El primer vuelo del puente aéreo humanitario puesto en marcha por la Unión Europea para asistir a Nepal tras las devastadoras inundaciones llegó este viernes al país con 82 toneladas de suministros esenciales, que incluyen alimentos, artículos sanitarios, agua, medios para alojamiento y protección, entre otras necesidades. La operación, organizada en colaboración con Unicef, utilizó reservas de la UE y aterrizó en Katmandú en la mañana de este viernes, marcando el inicio de una respuesta humanitaria coordinada para hacer frente a una de las peores catástrofes naturales que ha sufrido el país en décadas.
La Comisión Europea anunció además una aportación adicional de 500.000 euros para cubrir las necesidades más urgentes, que se canalizarán a través del Fondo de Emergencia para la Respuesta a Desastres de la Federación Internacional de Sociedades de la Cruz Roja y de la Media Luna Roja.
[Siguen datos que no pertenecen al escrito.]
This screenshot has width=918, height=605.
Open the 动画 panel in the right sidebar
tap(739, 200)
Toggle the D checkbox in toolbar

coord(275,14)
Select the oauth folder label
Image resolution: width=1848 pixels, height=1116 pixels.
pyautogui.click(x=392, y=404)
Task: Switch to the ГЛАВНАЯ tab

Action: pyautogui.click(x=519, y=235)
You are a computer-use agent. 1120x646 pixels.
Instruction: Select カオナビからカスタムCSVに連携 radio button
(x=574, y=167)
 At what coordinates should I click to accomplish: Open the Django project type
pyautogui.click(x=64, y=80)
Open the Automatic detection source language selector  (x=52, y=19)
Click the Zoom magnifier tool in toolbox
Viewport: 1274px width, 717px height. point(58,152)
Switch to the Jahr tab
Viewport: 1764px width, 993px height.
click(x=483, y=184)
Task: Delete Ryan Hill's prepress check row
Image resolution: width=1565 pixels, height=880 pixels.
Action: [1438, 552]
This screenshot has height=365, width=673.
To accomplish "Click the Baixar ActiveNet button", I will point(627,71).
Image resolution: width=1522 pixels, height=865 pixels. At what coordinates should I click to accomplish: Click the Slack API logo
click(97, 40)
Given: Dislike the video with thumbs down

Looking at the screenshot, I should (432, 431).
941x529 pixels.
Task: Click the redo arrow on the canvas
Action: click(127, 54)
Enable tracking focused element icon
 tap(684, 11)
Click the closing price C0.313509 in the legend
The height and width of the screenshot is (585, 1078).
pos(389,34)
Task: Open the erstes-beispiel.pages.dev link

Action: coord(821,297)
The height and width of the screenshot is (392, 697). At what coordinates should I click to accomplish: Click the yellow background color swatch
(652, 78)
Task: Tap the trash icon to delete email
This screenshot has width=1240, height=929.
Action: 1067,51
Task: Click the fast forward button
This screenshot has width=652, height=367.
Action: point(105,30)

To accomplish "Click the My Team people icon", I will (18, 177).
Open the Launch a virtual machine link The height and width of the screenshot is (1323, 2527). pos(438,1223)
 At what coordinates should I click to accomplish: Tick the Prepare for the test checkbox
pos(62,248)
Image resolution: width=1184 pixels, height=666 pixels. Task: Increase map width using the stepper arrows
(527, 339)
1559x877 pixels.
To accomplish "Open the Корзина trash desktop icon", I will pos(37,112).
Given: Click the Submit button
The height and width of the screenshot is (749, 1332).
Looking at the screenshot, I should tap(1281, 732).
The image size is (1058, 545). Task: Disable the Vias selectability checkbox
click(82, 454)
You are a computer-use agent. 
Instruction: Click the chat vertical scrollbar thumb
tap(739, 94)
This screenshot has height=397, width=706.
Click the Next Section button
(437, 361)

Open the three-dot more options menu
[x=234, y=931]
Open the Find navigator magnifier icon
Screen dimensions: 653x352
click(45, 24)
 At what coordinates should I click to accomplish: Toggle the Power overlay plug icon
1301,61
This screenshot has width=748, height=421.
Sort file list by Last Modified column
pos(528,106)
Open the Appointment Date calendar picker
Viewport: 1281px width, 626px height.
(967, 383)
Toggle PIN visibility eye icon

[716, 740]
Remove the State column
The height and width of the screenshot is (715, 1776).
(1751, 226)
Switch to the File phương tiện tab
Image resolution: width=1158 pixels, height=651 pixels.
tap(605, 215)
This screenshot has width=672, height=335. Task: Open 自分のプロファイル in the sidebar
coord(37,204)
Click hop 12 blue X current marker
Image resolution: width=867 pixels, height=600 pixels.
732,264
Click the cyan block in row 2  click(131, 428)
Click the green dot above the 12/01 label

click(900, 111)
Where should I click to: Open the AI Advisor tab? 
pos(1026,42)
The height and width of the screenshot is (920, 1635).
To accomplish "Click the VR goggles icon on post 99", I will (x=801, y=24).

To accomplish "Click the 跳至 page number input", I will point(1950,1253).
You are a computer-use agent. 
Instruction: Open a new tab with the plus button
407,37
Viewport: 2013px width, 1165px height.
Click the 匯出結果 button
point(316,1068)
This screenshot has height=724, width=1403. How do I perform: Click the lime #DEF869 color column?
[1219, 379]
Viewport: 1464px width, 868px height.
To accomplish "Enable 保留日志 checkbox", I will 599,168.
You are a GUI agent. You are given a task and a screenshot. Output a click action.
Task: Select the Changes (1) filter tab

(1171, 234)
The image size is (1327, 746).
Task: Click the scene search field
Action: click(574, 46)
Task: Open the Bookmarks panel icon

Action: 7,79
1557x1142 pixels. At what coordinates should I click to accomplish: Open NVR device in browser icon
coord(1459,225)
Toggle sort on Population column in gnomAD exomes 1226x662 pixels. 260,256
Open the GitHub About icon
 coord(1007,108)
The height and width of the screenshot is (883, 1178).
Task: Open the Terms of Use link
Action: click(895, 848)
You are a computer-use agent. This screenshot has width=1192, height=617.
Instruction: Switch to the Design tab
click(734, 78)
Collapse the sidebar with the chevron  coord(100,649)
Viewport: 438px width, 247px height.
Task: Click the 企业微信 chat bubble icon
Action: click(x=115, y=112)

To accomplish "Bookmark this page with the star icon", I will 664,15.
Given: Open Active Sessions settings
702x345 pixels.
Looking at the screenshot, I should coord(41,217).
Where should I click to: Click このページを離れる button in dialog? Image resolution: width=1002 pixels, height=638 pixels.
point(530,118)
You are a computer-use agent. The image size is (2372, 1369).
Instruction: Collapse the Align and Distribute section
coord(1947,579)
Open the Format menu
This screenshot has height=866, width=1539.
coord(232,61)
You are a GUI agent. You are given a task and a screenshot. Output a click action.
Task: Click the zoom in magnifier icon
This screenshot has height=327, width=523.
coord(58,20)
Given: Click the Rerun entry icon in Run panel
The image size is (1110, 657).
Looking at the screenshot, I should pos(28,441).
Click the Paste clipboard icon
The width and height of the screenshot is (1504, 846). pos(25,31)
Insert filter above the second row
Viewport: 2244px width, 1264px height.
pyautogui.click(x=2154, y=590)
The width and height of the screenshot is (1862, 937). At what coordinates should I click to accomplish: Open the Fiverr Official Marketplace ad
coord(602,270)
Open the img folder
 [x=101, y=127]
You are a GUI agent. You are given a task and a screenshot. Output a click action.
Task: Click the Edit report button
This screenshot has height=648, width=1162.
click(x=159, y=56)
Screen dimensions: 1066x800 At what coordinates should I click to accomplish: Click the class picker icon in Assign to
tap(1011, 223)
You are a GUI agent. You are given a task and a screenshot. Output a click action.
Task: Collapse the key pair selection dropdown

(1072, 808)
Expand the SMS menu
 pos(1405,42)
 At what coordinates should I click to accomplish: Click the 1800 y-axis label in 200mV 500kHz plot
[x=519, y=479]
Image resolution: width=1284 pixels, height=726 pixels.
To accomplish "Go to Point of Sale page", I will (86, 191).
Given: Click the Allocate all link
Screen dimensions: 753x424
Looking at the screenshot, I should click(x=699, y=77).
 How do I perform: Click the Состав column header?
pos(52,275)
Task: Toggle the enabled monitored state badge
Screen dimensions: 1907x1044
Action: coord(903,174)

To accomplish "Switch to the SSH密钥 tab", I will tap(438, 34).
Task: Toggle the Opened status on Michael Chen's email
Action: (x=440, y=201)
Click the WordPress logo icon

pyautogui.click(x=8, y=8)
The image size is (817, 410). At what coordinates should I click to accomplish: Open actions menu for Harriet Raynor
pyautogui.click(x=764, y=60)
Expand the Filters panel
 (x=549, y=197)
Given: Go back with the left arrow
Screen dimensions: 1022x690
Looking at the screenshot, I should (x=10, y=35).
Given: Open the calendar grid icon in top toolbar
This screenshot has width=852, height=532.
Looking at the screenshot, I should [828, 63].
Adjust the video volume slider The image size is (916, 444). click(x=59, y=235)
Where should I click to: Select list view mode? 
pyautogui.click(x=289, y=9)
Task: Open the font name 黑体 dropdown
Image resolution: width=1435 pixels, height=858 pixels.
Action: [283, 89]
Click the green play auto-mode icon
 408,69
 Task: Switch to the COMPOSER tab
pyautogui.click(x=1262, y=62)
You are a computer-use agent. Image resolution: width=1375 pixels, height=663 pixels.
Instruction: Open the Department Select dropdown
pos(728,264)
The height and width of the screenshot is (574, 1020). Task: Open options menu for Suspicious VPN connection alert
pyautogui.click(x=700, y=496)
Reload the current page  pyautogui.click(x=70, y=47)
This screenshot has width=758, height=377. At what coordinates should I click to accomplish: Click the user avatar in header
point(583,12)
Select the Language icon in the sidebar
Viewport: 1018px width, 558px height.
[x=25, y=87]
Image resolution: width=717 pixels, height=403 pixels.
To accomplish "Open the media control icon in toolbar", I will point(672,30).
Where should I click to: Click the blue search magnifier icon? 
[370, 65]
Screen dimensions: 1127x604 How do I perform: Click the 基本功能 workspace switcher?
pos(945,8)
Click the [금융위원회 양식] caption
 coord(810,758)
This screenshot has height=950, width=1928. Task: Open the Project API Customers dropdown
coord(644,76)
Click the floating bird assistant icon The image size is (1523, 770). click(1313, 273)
Esta nueva asistencia complementa los 2 millones de euros en ayuda humanitaria de emergencia que Bruselas ya asignó el 28 de agosto, que se suman a los casi 3 millones destinados en 2026 a la preparación ante desastres en Nepal.
Junto al puente aéreo, se han movilizado recursos a través del Mecanismo de Protección Civil de la UE, con el apoyo de Luxemburgo, Alemania, Letonia y Noruega, que están enviando equipos con chalecos salvavidas, kits de higiene y cocina, mantas, suministros médicos y equipos energéticos de emergencia. La Comisión también ha activado el servicio de cartografía por satélite de emergencia Copérnico y ha desplegado coordinadores de respuesta rápida y logística para Asia, con el fin de agilizar la asistencia sobre el terreno.
La comisaria de Gestión de Crisis, Hadja Lahbib, destacó la magnitud de la tragedia y reafirmó el compromiso europeo: «Nepal ha sufrido una pérdida de vidas devastadora y miles de familias se enfrentan a una situación inimaginable. Apoyamos a los equipos de emergencia y hacemos llegar ayuda urgente a quienes la necesitan: agua potable, medicamentos para los hospitales, refugio para las familias que duermen a la intemperie y apoyo psicológico para quienes sufren la pérdida. La solidaridad europea cruza océanos. Ayudaremos a Nepal no solo a sobrevivir a esta tragedia, sino a reconstruirse», afirmó Lahbib. Con estas acciones, la UE refuerza su presencia humanitaria en una región que ha quedado profundamente marcada por la fuerza de la naturaleza y que ahora busca recuperarse con el respaldo de la comunidad internacional.